The lead on this occasion was taken by Dr. Colbatch, now a Senior Fellow. From the beginning of the feuds, Colbatch had been a counsellor of moderation, disapproving much in the stronger measures advocated by Miller. He was an able and accomplished man, whose rigid maintenance of his own principles extorted respect even where it did not command sympathy. Colbatch's early manhood had been expended on performing the duties of private tutor in two families of distinction, and he had returned to College at forty, more convinced than ever that it is a mistake to put trust in princes. He was a dangerous enemy because he seemed incapable of revenge; it was always on high grounds that he desired the confusion of the wicked; and he pursued that object with the temperate implacability which belongs to a disappointed man of the world. Since the Bishop of Ely would not act unless as General Visitor, Colbatch drew up a petition, which nineteen Fellows signed, praying that it might be ascertained who was General Visitor. This was encouraged by the Archbishop of Canterbury, Dr. Wake-who described Bentley as "the greatest instance of human frailty that I know of, as with

such good parts and so much learning he can be so insupportable." The object of the petition was baulked for the time by the delays of the Attorney-general. After three years the petition came before the Privy Council in May,

1719.

Bentley was equal to the occasion. Serjeant Miller had presented the petition, and could withdraw it. For five years Bentley had been making active war on Miller, and renewing the attempt to eject him from his Fellowship. Now, towards the end of 1719, he made peace with him, on singular terms. Miller was to withdraw the petition; to resign his Fellowship, in consideration of certain payments; and to receive the sum of £400 as costs on account of the former prosecution before Bishop Moore. Miller agreed. Bentley then proposed the compact to the Seniors. Five of the eight would have nothing to say to it. By a series of manœuvres, however, Bentley carried it at a subsequent meeting. Serjeant Miller received £528 from the College. Who shall describe the feelings of the belligerent Fellows, when the Serjeant's strategy collapsed in this miserable Sedan? It was he who had made them go to war; it was he who had led them through the mazes of the law; they had caught his clear accents, learned his great language; and here was the end of it! But this was not all. If the College is to pay costs on one side, the Master argued, it must pay them on both. Accordingly, Bentley himself received £500 for his own costs in the trial. And, anxious to make hay in this gleam of sunshine, he further prevailed on the Seniors to grant a handsome sum for certain furniture of the Master's Lodge. Bentley had no more to fear, at present, from the opposition of an organised party. For the next few years his encounters were single combats.

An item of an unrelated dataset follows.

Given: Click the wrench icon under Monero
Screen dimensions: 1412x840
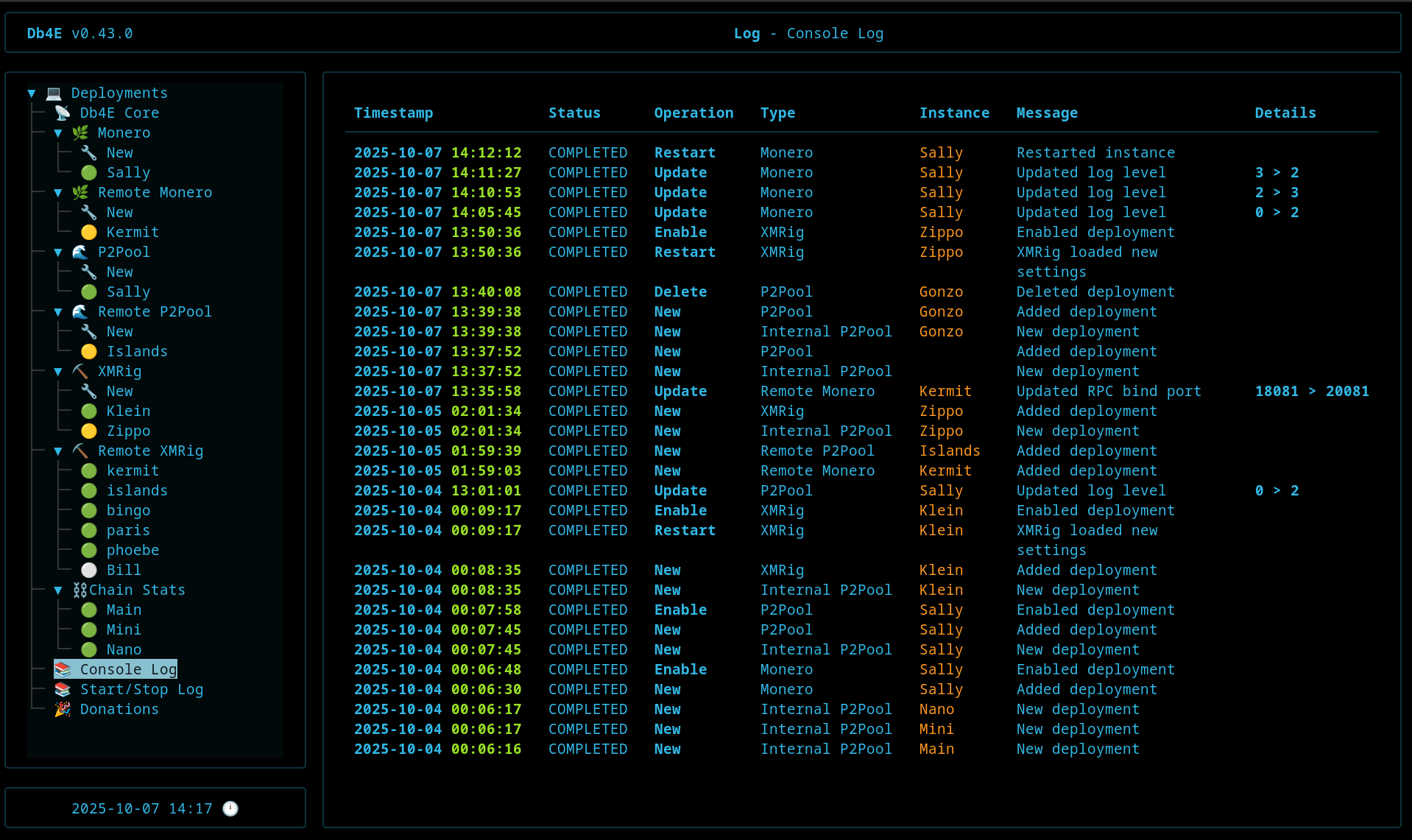Looking at the screenshot, I should (89, 152).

Such was the state of affairs in Trinity College. Mean while Bentley's relations with the University had come to an extraordinary pass. From the first days of his Mastership his reputation, his ability and energy had made him influential in Cambridge, though he was not generally popular. We saw that, before his appointment to Trinity, he had taken a leading part in the reparation of the University Press. He continued to show an active interest in its management by serving on occasional committees; no permanent Press Syndicate was constituted till 1737. Politics were keen at the University in Bentley's time: a division in the academic Senate was often a direct trial of strength between Whig and Tory. When Bentley struck a blow in these University battles, it was almost always with a view to some advantage in his own College war. Two instances will illustrate this. In June, 1712, when acting as Deputy Vice-chancellor, Bentley carried in the Senate an address to Queen Anne, congratulating her on the progress of the peace negotiations at Utrecht. The address was meant as a manifesto in support of the Tory Ministry, whom the Whigs had just been attacking on this score in the Lords. At that time Harley, the Tory Premier, was the protector on whom Bentley relied in his College troubles. The irritation of the Whig party in the University may have been one cause of a severe reflection passed on Bentley soon afterwards. The Senate resolved that no Archdeacon of Ely should thenceforth be eligible as Vice-chancellor; a decree which, however, was rescinded two years later. Then in 1716 Bentley sorely needed the countenance of the Whig Government against the revived hostilities in Trinity. By a surprise he carried through the Senate an address to George I., congratulating him on the recent suppression of the Jacobite risings,

A letter of Bentley's describes the Cambridge Tories as being "in a desperate rage”—not wholly, perhaps, without provocation.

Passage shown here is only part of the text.